----- Given data -----

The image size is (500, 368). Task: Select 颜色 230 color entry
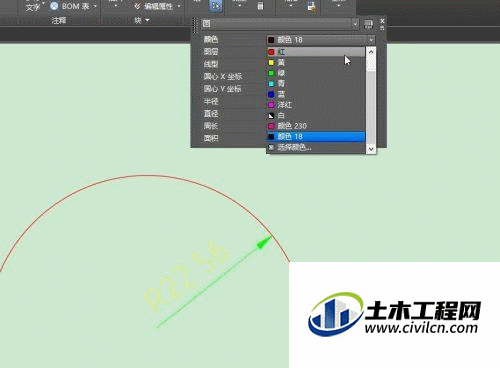(x=316, y=126)
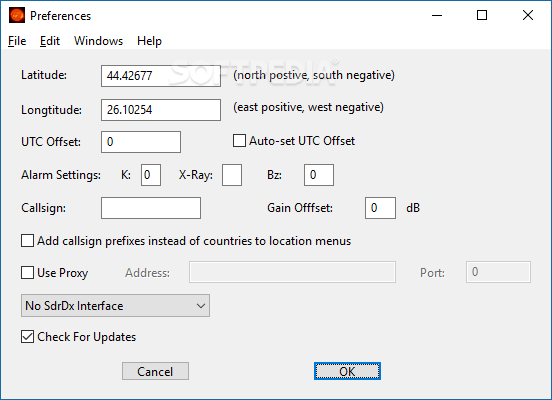Open the File menu
This screenshot has height=400, width=552.
click(17, 41)
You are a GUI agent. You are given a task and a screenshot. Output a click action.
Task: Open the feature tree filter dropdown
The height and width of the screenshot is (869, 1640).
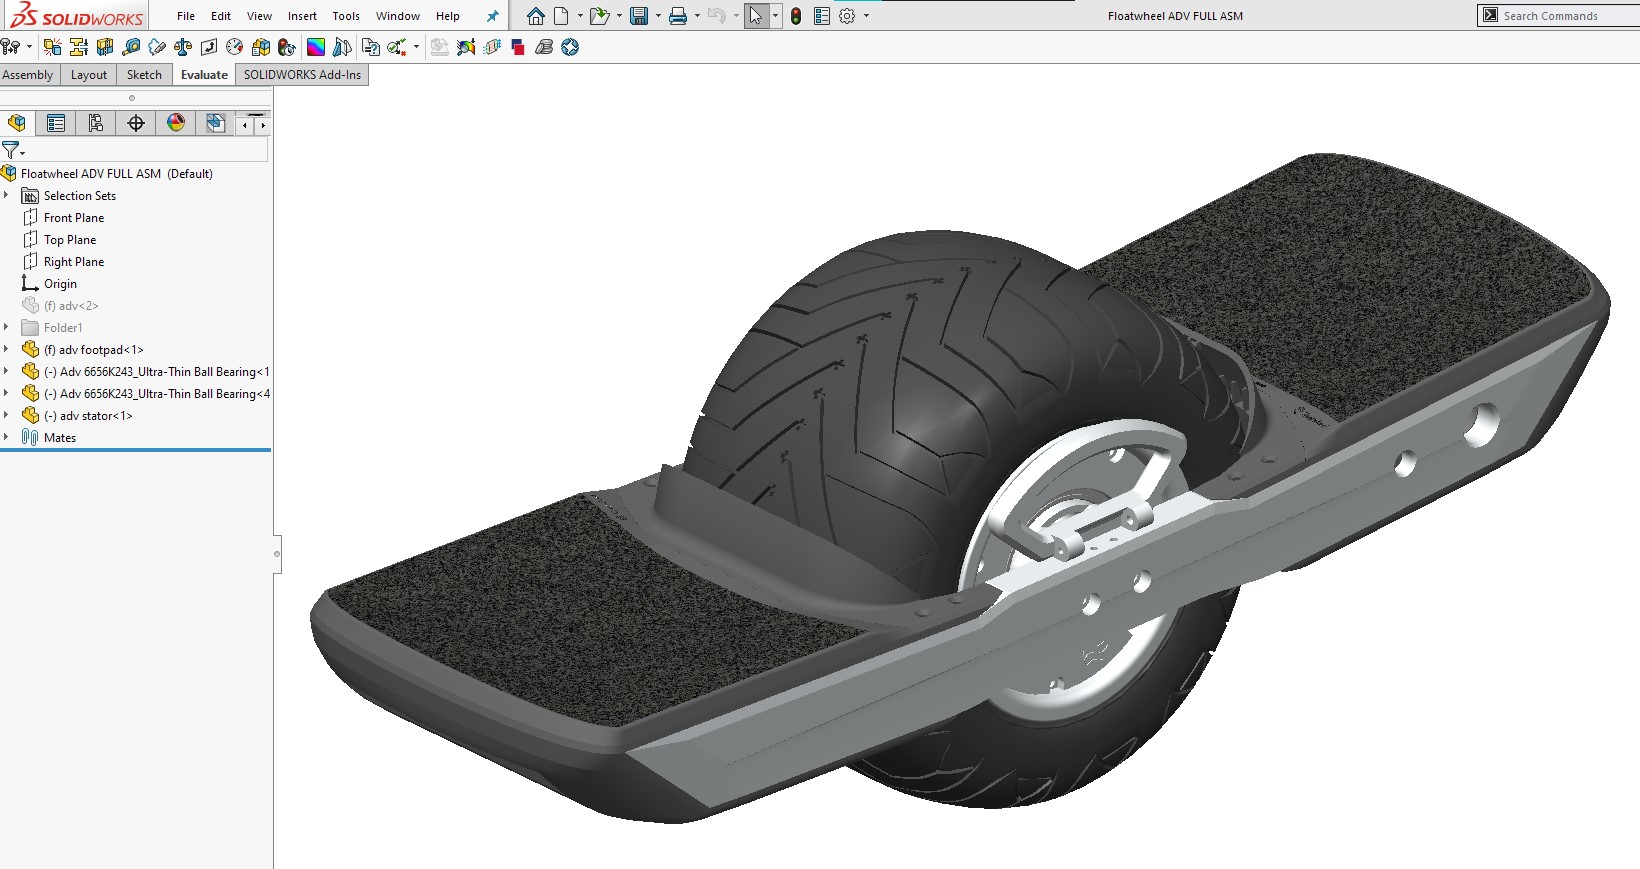coord(13,150)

-----

- _Activity_
From the first line to the last, copy the records above exactly and drop any pictures.

- _Response to this task_
The image size is (500, 368). Task: Select 颜色 230 color entry
(x=316, y=126)
Open the File menu
This screenshot has height=400, width=552.
click(17, 41)
You are a GUI agent. You are given a task and a screenshot. Output a click action.
Task: Open the feature tree filter dropdown
The height and width of the screenshot is (869, 1640).
coord(13,150)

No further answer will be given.